I give this reboot a rank of three out of the five reboots.
The main superheroes of the Terra Obscura universe include Adam the Ape, American the Crusader, Captain Future, Doc Strange, Fighting Spirit, Fighting Yank (I), the Ghost, Grim Reap, Lance Lewis, Space Detective, the Liberator, Magnet, Miss Masque, Mystico and Princess Pantha. All the characters are based on characters that Nedor Comics published in the 1940s. Moore seems to be taking a break from his more serious works here and just wants to have some fun. The Terra Obscura gang is comic book camp at its best/worst. I get it. I wonder how many younger readers do. You have outrageous characters like Adam the Ape side by side with the Space Detective. In particular, Moore mentions the absurdity of putting Sgt. Rock side by side with the Legion of Superheroes in his article Twilight of the Superheroes. Moore makes the material a little darker in that the Terror has been killed by an evil nearly omnipotent machine and the death of major heroes really only becomes acceptable in the eighties with the death of Marvel’s Phoenix and after that becomes almost common place due to market response. The death of Superman series is the ultimate example of how market forces drive comic books rather than aesthetic logic. The fact that Superman was not actually dead didn’t stop DC from making millions from a line that was moribund even if the character was not. All in all characterization is not up to Moore’s usual standards.

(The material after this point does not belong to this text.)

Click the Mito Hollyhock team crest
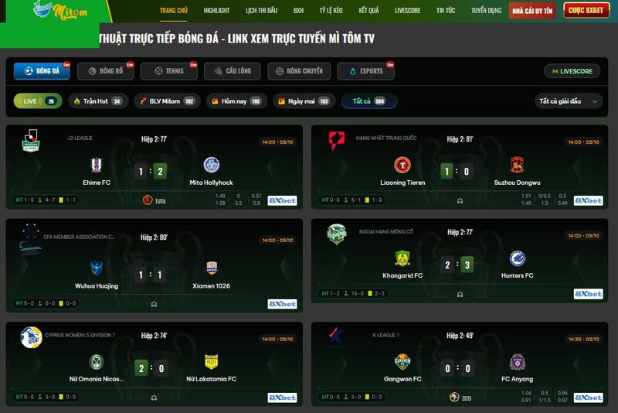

Doc “Tom” Strange from Terra Obscura appears in the adventures of Tom Strong V1 #11. Tom Strong from another Earth billions of miles away. Doc Strong points out that the adventures of the heroes on Terra Obscura are described in comic books on his Earth. Tom Strong shows Doc Strange a comic book with a cover of the actual Nedor Comics source material. There is not only a comic book within a comic book but a comic book that points directly to the source material. Tom Strong is more of a pulp fiction hero and very similar to Doc Savage. Doc Strange is more similar to Superman. The two superheroes look alike and the superman version meets the pulp fiction version of itself.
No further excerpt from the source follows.